Photo courtesy of Henry Weinfield

Bio

Henry Weinfield is a poet, translator, and literary scholar. His translations include the Collected Poems of Stéphane Mallarmé and (with Catherine Schlegel) Hesiod’s Theogony and Works and Days. In addition, he is the author of Without Mythologies: New and Selected Poems, The Blank-Verse Tradition from Milton to Stevens: Freethinking and the Crisis of Modernity, The Music of Thought in the Poetry of George Oppen and William Bronk, The Poet without a Name: Gray’s Elegy and the Problem of History, and many poems and essays. He is Professor of Liberal Studies and English at the University of Notre Dame.

I am thrilled to be the recipient of an NEA Fellowship for my translation of the selected sonnets and other poems of the sixteenth-French poet, Pierre de Ronsard (1524-85). I have been working on the translation for about five years, and the NEA Fellowship will allow me to take a leave from my teaching duties at Notre Dame and bring the project to completion. The NEA Fellowship also gives recognition and validation to my labors—which of course is something that all writers crave. So I’m very pleased and grateful.

"On the Death of Marie" by Pierre de Ronsard

[translated from the French]

IV

Just as one sees the rose on its stem in May,
In youthful beauty, in its earliest flower,
Making sky jealous of its vibrant color,
By Dawn’s tears watered at the break of day:

Grace in each fold and love in full display,
Embalming the gardens and the trees with odor;
But beaten by rain or by excessive ardor,
Languish and die, till fold upon fold falls away:

So in the earliest newness of your youth,
Your beauty honored both by sky and earth,
Fate cut you off, and now your dust reposes.
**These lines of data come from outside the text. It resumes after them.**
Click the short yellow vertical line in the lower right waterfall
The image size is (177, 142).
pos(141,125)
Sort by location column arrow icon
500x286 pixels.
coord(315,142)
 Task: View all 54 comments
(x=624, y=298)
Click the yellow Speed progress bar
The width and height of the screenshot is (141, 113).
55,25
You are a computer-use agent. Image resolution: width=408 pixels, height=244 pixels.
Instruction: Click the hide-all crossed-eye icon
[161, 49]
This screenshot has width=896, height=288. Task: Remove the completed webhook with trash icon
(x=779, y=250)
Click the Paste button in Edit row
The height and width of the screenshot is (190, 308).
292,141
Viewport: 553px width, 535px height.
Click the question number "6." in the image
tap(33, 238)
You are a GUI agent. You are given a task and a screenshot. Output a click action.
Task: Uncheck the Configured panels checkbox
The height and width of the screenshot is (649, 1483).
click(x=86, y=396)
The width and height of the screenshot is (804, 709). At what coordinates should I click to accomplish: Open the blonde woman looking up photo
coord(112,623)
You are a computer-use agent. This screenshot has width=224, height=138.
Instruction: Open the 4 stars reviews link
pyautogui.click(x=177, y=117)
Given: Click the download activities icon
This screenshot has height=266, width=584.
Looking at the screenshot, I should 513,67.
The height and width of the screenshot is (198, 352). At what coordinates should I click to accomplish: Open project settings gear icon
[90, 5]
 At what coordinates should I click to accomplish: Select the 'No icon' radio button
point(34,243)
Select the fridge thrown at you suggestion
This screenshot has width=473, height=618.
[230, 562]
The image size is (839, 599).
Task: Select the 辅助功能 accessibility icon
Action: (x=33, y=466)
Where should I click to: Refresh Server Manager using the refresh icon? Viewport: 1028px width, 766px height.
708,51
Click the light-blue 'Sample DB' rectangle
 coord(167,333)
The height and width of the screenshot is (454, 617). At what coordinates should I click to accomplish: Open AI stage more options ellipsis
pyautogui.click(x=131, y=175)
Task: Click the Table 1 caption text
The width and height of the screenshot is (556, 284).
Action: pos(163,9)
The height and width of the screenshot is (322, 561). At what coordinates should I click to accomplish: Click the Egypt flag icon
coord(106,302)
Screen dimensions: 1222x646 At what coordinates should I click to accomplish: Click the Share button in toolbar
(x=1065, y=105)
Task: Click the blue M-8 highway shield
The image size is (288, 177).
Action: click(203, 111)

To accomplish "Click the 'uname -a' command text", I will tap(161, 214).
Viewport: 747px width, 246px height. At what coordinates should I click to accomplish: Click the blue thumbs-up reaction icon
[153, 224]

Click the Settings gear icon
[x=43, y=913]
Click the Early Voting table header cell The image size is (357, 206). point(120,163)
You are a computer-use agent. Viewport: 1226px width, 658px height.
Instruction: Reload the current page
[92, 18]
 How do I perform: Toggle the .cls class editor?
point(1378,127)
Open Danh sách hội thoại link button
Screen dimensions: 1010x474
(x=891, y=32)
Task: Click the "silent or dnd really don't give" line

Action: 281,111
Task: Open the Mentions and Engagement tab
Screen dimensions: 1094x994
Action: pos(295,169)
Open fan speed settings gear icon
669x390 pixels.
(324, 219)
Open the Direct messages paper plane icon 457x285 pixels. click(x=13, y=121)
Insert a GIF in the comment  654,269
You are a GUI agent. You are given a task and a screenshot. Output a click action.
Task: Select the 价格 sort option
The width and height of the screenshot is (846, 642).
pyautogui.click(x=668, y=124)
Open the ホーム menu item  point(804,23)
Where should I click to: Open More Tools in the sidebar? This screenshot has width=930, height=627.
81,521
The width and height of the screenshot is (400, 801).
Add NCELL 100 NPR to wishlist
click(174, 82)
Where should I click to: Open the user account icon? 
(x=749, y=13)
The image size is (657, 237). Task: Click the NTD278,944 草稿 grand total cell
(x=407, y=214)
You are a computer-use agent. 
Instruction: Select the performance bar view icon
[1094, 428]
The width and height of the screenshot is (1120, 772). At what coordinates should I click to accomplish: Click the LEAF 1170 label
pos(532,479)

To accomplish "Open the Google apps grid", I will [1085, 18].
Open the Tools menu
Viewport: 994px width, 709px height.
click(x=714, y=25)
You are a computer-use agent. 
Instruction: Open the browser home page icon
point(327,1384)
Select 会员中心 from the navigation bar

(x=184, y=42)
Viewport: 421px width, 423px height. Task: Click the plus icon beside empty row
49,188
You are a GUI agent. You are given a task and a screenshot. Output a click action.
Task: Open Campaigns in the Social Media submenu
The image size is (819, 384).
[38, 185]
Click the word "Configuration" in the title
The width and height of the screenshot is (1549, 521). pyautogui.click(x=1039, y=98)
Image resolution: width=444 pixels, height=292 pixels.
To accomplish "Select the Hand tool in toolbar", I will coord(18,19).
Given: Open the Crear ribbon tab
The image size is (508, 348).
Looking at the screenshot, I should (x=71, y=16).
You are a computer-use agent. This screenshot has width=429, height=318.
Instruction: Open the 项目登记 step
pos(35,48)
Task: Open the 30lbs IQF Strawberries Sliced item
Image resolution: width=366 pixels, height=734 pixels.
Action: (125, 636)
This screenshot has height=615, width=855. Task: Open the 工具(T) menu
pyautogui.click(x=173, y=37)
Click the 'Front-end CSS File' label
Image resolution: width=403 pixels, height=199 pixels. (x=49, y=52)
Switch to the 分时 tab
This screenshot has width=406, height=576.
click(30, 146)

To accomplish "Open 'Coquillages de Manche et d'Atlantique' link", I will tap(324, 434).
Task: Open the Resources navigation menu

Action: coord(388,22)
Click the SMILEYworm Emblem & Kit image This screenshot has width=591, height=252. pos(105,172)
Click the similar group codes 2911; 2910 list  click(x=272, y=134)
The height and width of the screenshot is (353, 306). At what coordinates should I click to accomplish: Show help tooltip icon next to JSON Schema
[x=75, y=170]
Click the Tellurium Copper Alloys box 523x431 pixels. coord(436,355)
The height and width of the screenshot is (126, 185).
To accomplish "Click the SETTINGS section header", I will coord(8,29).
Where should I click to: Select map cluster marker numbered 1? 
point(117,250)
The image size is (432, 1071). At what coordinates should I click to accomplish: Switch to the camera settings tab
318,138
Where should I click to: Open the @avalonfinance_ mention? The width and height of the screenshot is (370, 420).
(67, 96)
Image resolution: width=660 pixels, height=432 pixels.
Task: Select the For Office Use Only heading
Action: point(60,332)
For obsequy, receive from me these tears,
This bowl of milk, this basket full of flowers,
So that alive and dead you are naught but roses.

Original in French

About Pierre de Ronsard

Pierre de Ronsard (1524-85), one of the greatest poets of the Renaissance, was the leader of the famous Pléiade group of poets in 16th-century France. Steeped in the classics, his aim was to renovate and enrich French poetry and the French language. An extraordinarily prolific poet, Ronsard wrote sonnets, odes, hymns, elegies, discourses, satires, and epigrams, as well as an unfinished epic. His poetry was celebrated in his own time and had a major influence on subsequent French poetry. His sonnets, written in the Petrarchan form, are to French poetry what Shakespeare’s are to English. This collection will include approximately 150 sonnets by Ronsard, among them his most famous, as well as several of his elegies and discourses.